ROCHESTER HILLS — When looking for a job close to home in 1981, Jane Leslie found a position in the offices of Avon Township.
“I’ve lived in the area all my life,” Leslie said. “I graduated from Rochester High School, and I worked in my parents’ greenhouse. I was looking for a change.”
Leslie, who is retiring as the Rochester Hills city clerk this month, watched Avon Township become Rochester Hills and grow by leaps and bounds. “In 1984, (residents) voted to become a city,” she said.
Leslie became city clerk in 2005, taking over the office that conducts federal, state and local elections, and maintains voter registrations records, among other duties. Elections are always a challenge, she said.
“Laws and procedures change. There are always tweaks,” she said. “And they bring things up to speed with technology.” Optical election equipment replaced punch cards in 1995, eliminating the “dangling chads” that caused controversy in the 2000 presidential election in Florida.
“Michigan has been ahead of the curve in election law,” she said. “Michigan is one of four states where local municipalities conduct the election and it is not done at the county level.”
The records of the city are also under the care of the clerk. “Councils, boards and committees — we keep all the paperwork and post all the notices,” Leslie said. “We prepare packets and minutes. We have a team that does that, and they are quite busy.”
Digitizing records has created availability for all, she said.
“Our councils have been very adamant about making things as transparent as possible,” she said. Record keeping has progressed steadily from when Leslie typed all reports in triplicate with the use of carbon paper on a typewriter. “Technology has made huge changes,” she said.

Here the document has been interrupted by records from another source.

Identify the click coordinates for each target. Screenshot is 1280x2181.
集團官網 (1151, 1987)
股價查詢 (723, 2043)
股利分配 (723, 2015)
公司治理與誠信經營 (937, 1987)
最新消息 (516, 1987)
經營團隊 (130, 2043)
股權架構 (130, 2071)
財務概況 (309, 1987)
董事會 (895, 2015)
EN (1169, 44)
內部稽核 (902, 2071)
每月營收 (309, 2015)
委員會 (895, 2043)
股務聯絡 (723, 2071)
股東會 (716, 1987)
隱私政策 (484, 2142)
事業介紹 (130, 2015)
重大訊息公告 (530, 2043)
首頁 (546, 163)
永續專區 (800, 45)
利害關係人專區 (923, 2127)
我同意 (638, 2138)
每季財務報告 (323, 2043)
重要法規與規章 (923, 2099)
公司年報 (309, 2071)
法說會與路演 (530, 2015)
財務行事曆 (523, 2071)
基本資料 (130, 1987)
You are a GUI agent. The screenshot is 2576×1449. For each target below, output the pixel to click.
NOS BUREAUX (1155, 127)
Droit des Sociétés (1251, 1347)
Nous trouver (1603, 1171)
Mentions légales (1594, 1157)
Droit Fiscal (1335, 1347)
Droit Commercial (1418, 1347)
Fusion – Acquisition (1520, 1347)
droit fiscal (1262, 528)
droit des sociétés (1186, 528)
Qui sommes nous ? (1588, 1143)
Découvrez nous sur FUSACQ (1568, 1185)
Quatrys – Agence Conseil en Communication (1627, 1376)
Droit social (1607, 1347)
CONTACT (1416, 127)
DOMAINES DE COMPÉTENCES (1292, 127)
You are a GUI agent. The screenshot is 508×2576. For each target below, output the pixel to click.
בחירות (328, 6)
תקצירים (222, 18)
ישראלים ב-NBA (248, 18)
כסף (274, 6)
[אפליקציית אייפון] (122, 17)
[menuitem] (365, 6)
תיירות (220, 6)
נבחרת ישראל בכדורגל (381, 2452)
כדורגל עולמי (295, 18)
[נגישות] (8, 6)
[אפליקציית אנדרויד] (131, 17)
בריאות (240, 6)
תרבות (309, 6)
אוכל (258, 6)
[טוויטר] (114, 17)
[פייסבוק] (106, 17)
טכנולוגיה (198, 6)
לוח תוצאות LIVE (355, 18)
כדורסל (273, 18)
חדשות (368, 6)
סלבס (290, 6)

Along with overseeing all city cemeteries, the Clerk’s Office also keeps birth and death records and processes passport applications. “We work with the state very closely on that,” she said.
“Jane has done a fantastic job here at the city for many years,” Rochester Hills Mayor Bryan Barnett said. “She has a sense of calm and order in an office where it is not easy to maintain calm and order. I’ve never seen her frazzled.”
A new city clerk will be named at the end of the month, Barnett said. “Applications are closed,” he said, and a review process is currently in place.
Leslie said that in retirement she will most miss her co-workers, but she’s making plans to travel, spend time with her grandchildren and garden.
“The people here are fabulous,” she said. “They are just really, really nice. Bryan and the city directors are all very people-oriented. I just can’t say enough about the people here.”